**SELECTED EXTRACT:**
---+---
Keywords: GFRP–steel, Adhesive bonding, Surface treatment, Sandblasting, Plasma activation, Roughness, Wettability, Failure mode

1. introduction

Lightweight hybrid structures that combine fiber-reinforced polymers with metals are increasingly being adopted in marine, transportation, and civil infrastructure applications because they offer an attractive balance between structural efficiency, mechanical robustness, and cost effectiveness [1,2]. In such multi-material systems, joining technology is a key issue because the structural performance of the hybrid design depends not only on the constituent materials themselves but also on the integrity of the interface between them. Among the available joining methods, adhesive bonding offers clear advantages for GFRP–steel structures by avoiding fastener holes and welding-induced damage while providing more uniform load transfer and greater design flexibility [3-5]. Accordingly, adhesively bonded joints have become an important enabling technology for hybrid structures in which GFRP provides high specific stiffness and strength, whereas steel offers durability, formability, and economic advantages.
---+---
**PROBLEM DETAILS:** Copy out the passage on adhesive bonding of GFRP–steel structures in full, word for word, keywords included. Rely on the passage itself and nothing beyond it.

**INFORMATION PROVIDED:**
---+---
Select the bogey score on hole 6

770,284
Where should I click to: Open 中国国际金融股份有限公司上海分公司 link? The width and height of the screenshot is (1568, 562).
---+---
**OUTPUT OF THE TASK:**
Keywords: GFRP–steel, Adhesive bonding, Surface treatment, Sandblasting, Plasma activation, Roughness, Wettability, Failure mode

1. introduction

Lightweight hybrid structures that combine fiber-reinforced polymers with metals are increasingly being adopted in marine, transportation, and civil infrastructure applications because they offer an attractive balance between structural efficiency, mechanical robustness, and cost effectiveness [1,2]. In such multi-material systems, joining technology is a key issue because the structural performance of the hybrid design depends not only on the constituent materials themselves but also on the integrity of the interface between them. Among the available joining methods, adhesive bonding offers clear advantages for GFRP–steel structures by avoiding fastener holes and welding-induced damage while providing more uniform load transfer and greater design flexibility [3-5]. Accordingly, adhesively bonded joints have become an important enabling technology for hybrid structures in which GFRP provides high specific stiffness and strength, whereas steel offers durability, formability, and economic advantages.